[Records for processing]:
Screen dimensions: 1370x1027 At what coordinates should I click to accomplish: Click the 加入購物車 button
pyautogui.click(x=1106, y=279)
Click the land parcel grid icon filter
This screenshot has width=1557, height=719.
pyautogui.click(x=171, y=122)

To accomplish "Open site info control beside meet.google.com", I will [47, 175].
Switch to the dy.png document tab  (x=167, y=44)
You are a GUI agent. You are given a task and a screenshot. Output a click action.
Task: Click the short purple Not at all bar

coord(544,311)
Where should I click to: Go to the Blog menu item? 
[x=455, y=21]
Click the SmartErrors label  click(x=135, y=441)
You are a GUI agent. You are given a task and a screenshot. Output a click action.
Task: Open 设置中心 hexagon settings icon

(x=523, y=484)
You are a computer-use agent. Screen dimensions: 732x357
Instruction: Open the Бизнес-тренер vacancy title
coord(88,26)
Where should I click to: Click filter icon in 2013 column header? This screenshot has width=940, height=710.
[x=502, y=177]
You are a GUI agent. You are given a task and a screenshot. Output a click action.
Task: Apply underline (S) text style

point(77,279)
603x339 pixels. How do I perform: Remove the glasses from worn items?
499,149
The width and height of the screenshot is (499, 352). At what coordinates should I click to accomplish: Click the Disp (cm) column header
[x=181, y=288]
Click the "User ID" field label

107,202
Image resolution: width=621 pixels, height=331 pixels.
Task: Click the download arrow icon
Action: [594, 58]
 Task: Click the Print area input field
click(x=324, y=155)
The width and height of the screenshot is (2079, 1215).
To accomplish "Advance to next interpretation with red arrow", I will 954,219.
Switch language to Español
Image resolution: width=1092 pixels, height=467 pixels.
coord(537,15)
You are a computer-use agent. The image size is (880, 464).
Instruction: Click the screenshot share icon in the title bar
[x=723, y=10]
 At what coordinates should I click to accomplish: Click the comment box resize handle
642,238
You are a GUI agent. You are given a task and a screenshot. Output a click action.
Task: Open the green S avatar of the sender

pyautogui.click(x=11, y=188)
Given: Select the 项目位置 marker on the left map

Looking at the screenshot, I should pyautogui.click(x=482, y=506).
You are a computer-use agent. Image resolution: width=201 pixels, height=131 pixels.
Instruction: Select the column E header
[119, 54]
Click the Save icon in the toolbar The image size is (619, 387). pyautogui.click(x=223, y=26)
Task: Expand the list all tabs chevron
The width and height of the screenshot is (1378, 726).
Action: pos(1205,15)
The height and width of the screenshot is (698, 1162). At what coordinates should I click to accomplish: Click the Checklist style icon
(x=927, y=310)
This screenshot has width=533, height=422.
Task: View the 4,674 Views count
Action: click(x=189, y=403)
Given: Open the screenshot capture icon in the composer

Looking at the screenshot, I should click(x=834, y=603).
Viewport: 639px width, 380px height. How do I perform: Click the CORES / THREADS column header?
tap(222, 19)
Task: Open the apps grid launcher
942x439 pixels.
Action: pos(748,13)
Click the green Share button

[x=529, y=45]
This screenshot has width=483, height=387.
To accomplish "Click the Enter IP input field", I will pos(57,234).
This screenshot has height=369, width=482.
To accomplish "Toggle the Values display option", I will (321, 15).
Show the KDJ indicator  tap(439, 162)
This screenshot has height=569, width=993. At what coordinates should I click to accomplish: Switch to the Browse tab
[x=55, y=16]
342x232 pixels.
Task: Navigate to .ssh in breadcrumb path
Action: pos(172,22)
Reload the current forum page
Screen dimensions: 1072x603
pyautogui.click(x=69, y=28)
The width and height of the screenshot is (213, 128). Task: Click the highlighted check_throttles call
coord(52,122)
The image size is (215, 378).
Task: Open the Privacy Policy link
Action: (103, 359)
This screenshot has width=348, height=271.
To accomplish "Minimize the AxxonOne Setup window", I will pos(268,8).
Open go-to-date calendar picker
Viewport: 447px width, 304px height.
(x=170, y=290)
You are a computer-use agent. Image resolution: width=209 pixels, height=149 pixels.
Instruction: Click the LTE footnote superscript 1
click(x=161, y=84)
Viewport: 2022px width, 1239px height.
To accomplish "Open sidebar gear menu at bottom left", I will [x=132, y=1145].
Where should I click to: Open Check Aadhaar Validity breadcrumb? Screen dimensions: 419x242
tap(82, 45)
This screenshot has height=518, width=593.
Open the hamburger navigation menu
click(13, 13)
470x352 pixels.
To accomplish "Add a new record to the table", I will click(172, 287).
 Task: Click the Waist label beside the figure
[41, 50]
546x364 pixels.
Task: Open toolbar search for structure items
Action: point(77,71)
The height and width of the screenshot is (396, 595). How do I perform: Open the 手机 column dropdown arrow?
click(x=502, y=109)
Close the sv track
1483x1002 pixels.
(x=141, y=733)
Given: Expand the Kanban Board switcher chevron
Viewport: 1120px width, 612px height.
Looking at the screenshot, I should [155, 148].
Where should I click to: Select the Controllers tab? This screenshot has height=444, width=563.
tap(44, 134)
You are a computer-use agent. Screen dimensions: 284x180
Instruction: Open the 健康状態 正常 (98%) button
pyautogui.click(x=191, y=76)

[Directions for this task]: Format the lines above, from the one containing "Where should I click to: Open" down to the one containing "tap(44, 134)", both included, as a numbered list, leaving out any blank lines.

[The response]:
1. Where should I click to: Open Check Aadhaar Validity breadcrumb? Screen dimensions: 419x242
2. tap(82, 45)
3. This screenshot has height=518, width=593.
4. Open the hamburger navigation menu
5. click(13, 13)
6. 470x352 pixels.
7. To accomplish "Add a new record to the table", I will click(172, 287).
8.  Task: Click the Waist label beside the figure
9. [41, 50]
10. 546x364 pixels.
11. Task: Open toolbar search for structure items
12. Action: point(77,71)
13. The height and width of the screenshot is (396, 595). How do I perform: Open the 手机 column dropdown arrow?
14. click(x=502, y=109)
15. Close the sv track
16. 1483x1002 pixels.
17. (x=141, y=733)
18. Given: Expand the Kanban Board switcher chevron
19. Viewport: 1120px width, 612px height.
20. Looking at the screenshot, I should [155, 148].
21. Where should I click to: Select the Controllers tab? This screenshot has height=444, width=563.
22. tap(44, 134)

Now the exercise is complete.